▶ Work instruction:
Only what runs from the line with "Open the user account icon in sidebar" to the end of the data should appear in the answer, exactly as written and without pictures.

Dataset entries:

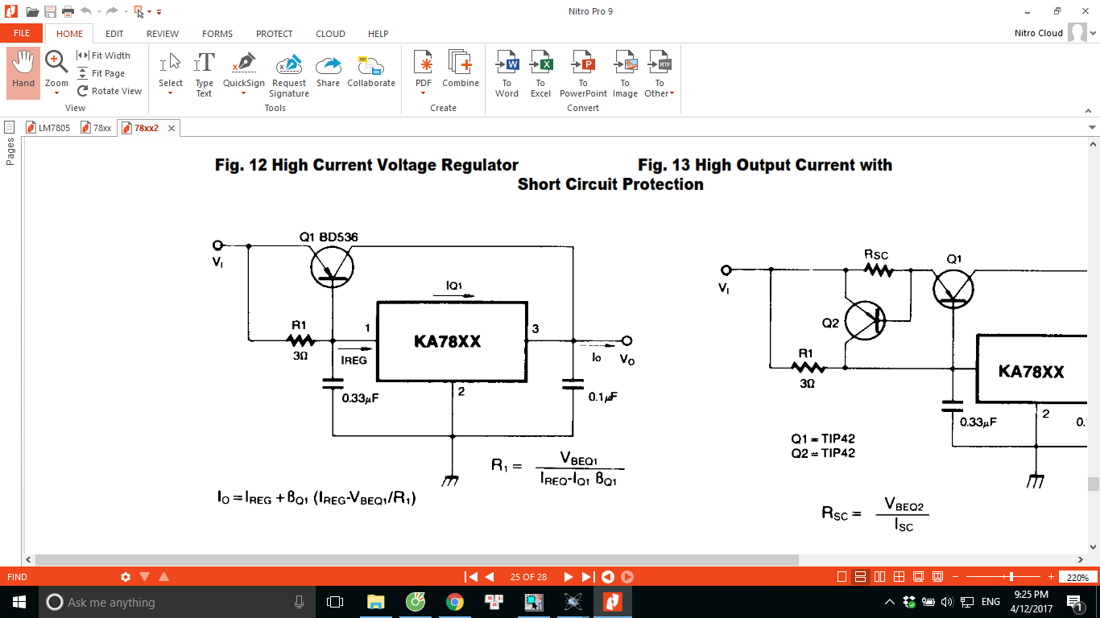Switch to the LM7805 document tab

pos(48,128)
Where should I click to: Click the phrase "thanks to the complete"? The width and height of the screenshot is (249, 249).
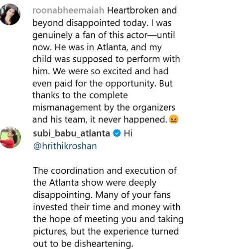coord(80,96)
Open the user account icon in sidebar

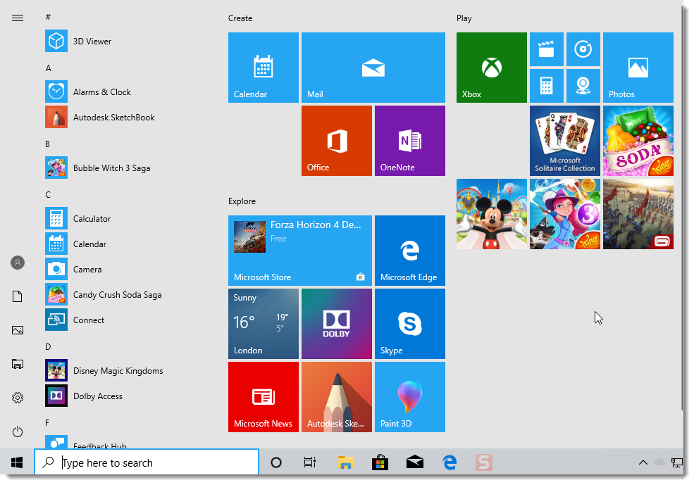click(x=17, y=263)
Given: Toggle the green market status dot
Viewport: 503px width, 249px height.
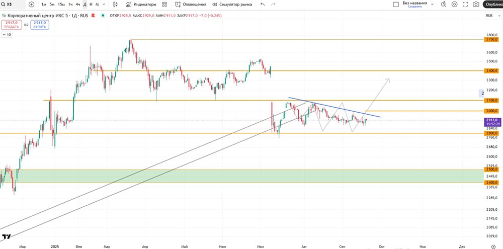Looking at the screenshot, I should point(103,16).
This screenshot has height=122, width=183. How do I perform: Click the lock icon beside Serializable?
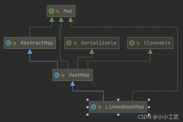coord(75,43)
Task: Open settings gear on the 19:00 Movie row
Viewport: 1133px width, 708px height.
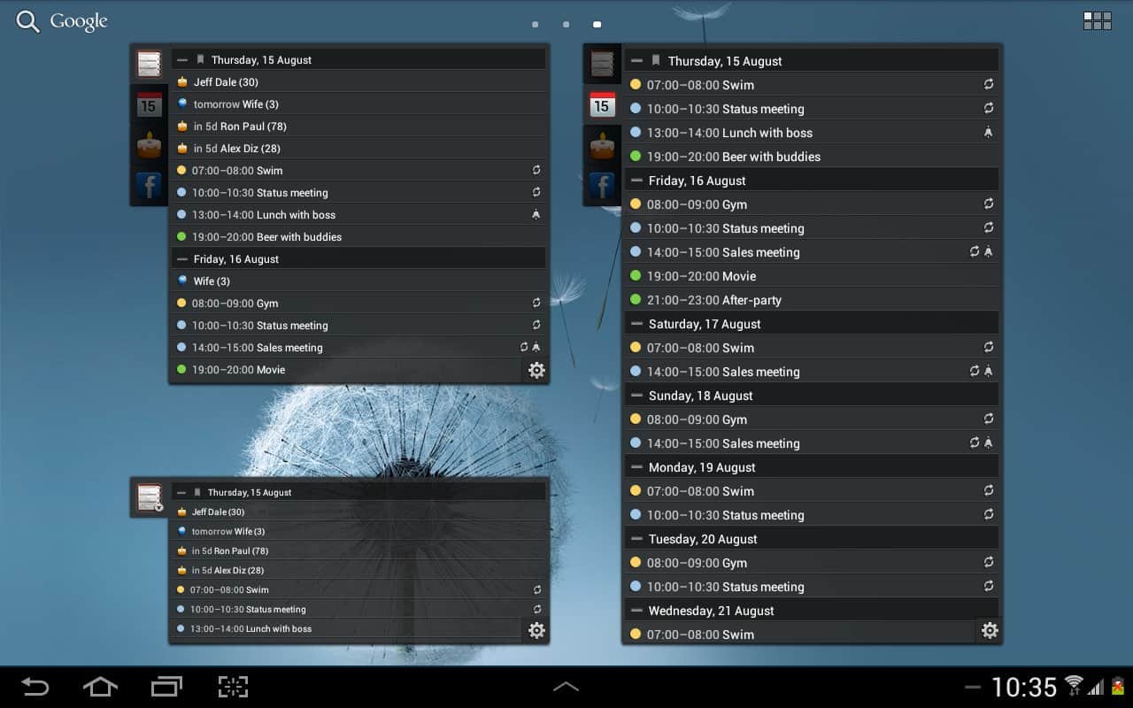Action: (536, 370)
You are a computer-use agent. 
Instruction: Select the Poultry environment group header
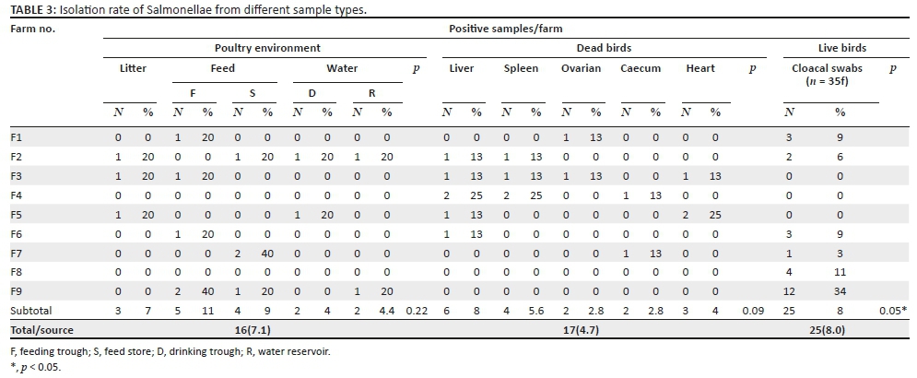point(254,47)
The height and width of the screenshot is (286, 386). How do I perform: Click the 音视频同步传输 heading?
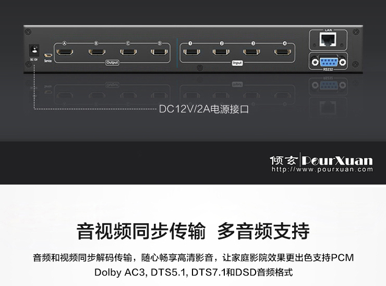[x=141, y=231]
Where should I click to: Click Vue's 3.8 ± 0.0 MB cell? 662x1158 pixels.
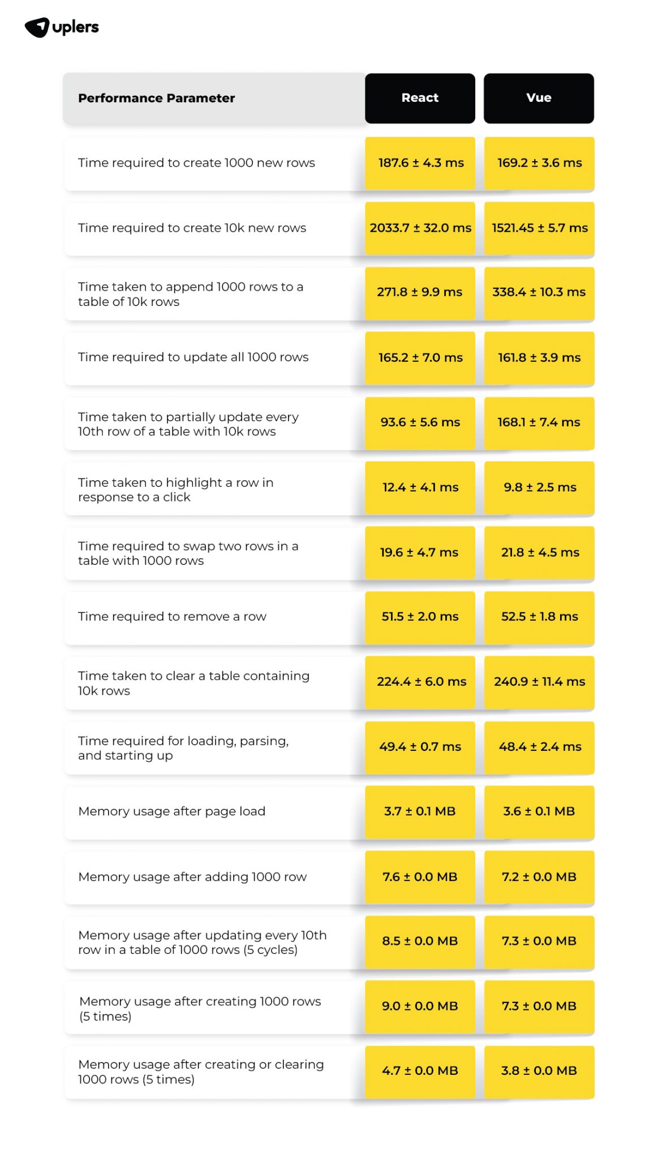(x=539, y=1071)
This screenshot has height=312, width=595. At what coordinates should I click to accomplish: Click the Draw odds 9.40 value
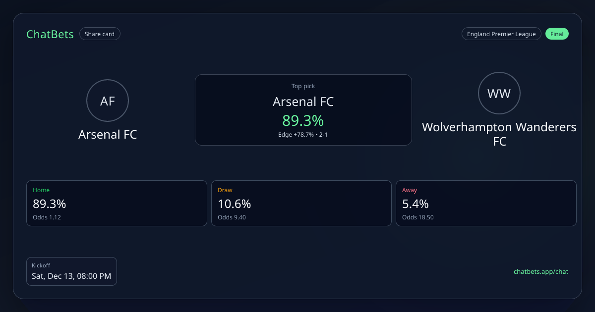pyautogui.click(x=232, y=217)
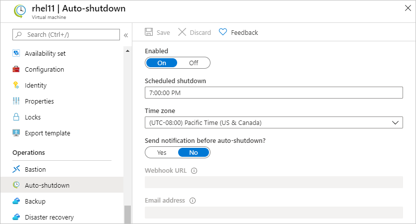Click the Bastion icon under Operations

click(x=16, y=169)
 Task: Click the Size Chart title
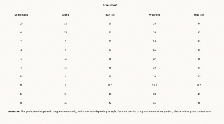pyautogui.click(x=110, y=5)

▶ Written answer:
Open the user account icon in sidebar

click(x=17, y=263)
Given: Toggle the green market status dot
Viewport: 503px width, 249px height.
Looking at the screenshot, I should point(103,16).
This screenshot has height=122, width=183. How do I perform: Click the lock icon beside Serializable?
coord(75,43)
Task: Open settings gear on the 19:00 Movie row
Viewport: 1133px width, 708px height.
Action: (536, 370)
You are a computer-use agent. 
Instruction: Select the Poultry environment group header
point(254,47)
The height and width of the screenshot is (286, 386). How do I perform: Click the 音视频同步传输 heading?
[x=141, y=231]
Where should I click to: Click Vue's 3.8 ± 0.0 MB cell? 662x1158 pixels.
(x=539, y=1071)
This screenshot has height=312, width=595. At what coordinates should I click to accomplish: Click the Draw odds 9.40 value
pyautogui.click(x=232, y=217)
Click the Bastion icon under Operations

click(x=16, y=169)
 Task: Click the Size Chart title
pyautogui.click(x=110, y=5)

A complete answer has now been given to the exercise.